Why Can’t Christians Agree
Why are Christians so divided? If Christianity were true, you’d expect a lot more solidarity, a ton of more unity, about what Christians believe. That’s what you hear a lot from skeptics. And they’re kind of right.
On a surface level, Christians are divided. We divide over silly things and important things. Not all division can or should be explained away.
Whenever I see a “Friendship Baptist Church” or “Unity Baptist Church” I almost always assume that at some point there was a church split and the friendly folks went one way with their sign and the unity folks went the other. The split may or may not have involved friendliness or doctrinal unity. Sometimes church signs say more about the past than the future.
Christians also separate over important things. This doesn’t mean they are divided, it just means they disagree. Bible-believing Presbyterians and Bible-believing Baptists can love and respect each other, fellowship with with one another, but it makes good sense that they attend separate churches since they don’t agree on whether or not to baptize children. This doesn’t mean Christianity is divided, it just means there are important features about Christianity upon which civilized thinking believers can agree to disagree.

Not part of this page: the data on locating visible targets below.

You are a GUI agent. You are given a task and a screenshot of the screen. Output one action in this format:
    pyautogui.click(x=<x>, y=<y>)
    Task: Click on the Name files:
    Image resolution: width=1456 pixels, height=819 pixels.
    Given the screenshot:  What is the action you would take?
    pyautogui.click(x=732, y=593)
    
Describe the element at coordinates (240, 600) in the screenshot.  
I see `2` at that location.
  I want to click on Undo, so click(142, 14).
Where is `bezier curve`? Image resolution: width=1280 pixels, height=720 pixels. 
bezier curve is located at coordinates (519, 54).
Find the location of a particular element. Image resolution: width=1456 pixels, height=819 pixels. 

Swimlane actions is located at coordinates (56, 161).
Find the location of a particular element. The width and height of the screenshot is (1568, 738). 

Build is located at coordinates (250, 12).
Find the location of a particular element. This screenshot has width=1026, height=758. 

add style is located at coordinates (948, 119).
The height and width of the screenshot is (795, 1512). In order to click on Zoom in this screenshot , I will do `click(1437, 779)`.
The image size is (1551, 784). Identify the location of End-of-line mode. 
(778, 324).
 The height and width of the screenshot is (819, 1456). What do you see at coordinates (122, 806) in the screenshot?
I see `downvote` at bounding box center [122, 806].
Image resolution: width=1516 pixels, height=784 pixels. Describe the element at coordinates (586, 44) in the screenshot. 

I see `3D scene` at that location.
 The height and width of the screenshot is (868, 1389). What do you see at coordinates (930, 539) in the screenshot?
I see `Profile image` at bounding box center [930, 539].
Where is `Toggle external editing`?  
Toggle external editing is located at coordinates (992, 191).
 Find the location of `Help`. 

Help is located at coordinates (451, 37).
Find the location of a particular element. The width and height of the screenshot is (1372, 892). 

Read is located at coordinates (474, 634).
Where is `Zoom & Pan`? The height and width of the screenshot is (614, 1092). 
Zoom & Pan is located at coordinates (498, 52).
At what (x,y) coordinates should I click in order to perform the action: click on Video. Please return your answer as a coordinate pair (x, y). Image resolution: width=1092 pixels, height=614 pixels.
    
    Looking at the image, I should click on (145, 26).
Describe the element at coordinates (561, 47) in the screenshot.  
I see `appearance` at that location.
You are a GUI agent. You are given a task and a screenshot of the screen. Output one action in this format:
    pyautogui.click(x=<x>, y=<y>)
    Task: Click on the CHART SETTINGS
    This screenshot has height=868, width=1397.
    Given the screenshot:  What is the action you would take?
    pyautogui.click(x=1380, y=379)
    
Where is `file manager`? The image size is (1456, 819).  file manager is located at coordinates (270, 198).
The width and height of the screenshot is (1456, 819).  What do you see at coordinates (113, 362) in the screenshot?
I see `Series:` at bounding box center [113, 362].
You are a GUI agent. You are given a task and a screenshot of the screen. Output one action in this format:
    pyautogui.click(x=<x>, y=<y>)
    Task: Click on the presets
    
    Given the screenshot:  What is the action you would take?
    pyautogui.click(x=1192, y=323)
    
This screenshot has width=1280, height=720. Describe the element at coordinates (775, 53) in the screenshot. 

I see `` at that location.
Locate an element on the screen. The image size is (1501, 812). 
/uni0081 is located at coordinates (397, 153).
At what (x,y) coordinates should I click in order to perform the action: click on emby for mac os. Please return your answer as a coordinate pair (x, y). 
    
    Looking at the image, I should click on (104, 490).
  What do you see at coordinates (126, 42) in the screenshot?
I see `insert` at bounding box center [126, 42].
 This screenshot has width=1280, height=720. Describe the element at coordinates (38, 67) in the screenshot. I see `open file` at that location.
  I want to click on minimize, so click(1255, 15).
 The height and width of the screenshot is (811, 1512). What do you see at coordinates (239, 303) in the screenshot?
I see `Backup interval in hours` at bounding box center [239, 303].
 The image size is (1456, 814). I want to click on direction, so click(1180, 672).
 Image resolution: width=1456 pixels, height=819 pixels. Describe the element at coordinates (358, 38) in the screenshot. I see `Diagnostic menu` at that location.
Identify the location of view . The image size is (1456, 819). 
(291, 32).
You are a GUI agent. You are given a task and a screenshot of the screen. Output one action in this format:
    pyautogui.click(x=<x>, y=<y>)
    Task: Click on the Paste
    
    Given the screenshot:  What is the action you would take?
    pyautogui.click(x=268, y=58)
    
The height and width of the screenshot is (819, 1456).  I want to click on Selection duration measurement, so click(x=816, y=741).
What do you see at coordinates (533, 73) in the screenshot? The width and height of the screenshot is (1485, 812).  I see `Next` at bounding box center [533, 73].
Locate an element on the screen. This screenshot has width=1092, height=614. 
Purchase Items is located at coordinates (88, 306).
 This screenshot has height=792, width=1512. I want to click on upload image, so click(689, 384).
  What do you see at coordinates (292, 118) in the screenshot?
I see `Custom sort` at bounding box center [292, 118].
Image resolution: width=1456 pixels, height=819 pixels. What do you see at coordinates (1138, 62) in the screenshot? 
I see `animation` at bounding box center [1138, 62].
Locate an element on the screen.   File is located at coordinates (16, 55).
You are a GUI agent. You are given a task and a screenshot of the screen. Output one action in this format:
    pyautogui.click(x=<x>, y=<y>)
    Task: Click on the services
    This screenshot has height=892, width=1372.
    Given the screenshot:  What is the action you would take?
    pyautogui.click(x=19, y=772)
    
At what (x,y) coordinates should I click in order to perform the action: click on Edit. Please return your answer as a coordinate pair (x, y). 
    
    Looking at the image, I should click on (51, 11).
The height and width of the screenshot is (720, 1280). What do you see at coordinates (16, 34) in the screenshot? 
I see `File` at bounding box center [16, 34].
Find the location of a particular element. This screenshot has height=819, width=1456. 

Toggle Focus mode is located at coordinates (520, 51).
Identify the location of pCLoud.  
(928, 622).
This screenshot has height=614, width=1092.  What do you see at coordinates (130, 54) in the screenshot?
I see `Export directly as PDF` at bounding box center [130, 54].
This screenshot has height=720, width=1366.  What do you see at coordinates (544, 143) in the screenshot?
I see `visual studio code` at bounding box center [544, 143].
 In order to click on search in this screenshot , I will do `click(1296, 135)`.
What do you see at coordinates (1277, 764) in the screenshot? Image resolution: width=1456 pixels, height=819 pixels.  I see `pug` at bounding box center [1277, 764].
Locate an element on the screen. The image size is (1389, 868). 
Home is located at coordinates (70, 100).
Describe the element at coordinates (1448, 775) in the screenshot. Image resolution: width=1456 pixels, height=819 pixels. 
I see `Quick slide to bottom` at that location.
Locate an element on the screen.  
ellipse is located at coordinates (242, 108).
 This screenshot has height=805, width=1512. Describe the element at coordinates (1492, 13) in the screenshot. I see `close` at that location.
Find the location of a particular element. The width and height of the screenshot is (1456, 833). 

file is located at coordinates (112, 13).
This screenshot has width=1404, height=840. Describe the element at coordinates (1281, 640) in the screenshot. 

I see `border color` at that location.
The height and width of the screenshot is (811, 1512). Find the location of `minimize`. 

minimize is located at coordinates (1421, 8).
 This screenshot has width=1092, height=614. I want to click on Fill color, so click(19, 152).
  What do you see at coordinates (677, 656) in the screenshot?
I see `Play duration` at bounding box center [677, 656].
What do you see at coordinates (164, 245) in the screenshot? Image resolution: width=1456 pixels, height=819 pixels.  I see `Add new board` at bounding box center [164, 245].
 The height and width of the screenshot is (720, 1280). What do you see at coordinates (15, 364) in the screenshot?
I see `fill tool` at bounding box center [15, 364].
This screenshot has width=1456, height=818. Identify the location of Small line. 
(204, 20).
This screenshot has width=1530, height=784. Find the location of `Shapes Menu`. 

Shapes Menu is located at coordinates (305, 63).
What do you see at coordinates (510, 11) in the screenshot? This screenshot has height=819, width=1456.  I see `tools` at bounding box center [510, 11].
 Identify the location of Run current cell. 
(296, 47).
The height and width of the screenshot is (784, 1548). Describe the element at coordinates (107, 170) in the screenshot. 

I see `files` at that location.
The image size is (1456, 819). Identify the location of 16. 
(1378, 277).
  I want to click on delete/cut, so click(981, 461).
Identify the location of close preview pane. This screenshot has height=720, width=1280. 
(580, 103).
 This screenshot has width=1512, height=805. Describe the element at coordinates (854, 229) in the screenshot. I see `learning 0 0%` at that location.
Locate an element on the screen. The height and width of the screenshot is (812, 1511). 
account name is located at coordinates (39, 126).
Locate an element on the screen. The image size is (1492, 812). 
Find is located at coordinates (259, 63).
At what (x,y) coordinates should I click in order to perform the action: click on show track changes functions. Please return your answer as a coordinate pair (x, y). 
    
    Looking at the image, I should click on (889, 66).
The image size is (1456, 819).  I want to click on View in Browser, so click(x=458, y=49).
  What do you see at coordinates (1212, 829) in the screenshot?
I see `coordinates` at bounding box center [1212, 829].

But on a deeper level Christians from all times and all places are unified. Take, for example, the Apostles’ Creed which we know at least dates back to the 4th century. The Apostles’ Creed can be seen in detail or influence in almost any evangelical confession today. Here are the central points of the creed:
- I believe in God almighty
- And in Christ Jesus, his only son, our Lord
- Who was born of the Holy Spirit and the Virgin Mary
- Who was crucified under Pontius Pilate and was buried
- And the third day rose from the dead
- Who ascended into heaven
- And sitteth on the right hand of the Father
- Whence he cometh to judge the living and the dead
- And in the Holy Ghost
- The holy church
- The remission of sins
- The resurrection of the flesh
- The life everlasting.
This confession is a foundational expression of what Christians believe. As G.K. Chesterton once noted, “I will not call it my philosophy; for I did not make it. God and humanity made it; and it made me.†Or consider an even earlier creed that was likely on the lips of the earliest believers, formed within a short time after the resurrection, and passed along to the Apostle Paul:
For I delivered to you as of first importance what I also received: that Christ died for our sins in accordance with the Scriptures, that he was buried, that he was raised on the third day in accordance with the Scriptures, and that he appeared to Cephas, then to the twelve. Then he appeared to more than five hundred brothers at one time, most of whom are still alive, though some have fallen asleep. Then he appeared to James, then to all the apostles. (1 Corinthians 15:1–7, ESV)Are Christians divided? On a surface level, yes. On a deeper foundational level, absolutely not. We are founded upon our Lord Jesus Christ. Expressions of our common confession that unites all Christians can be traced back to those early days after the first Easter as believers summarized their beliefs in a short creed that Paul passed along to us.
It is a confession of Jesus, who died, was buried, and rose again, according to the Scriptures. This we believe. This is our confession. We did not make it. It is making us.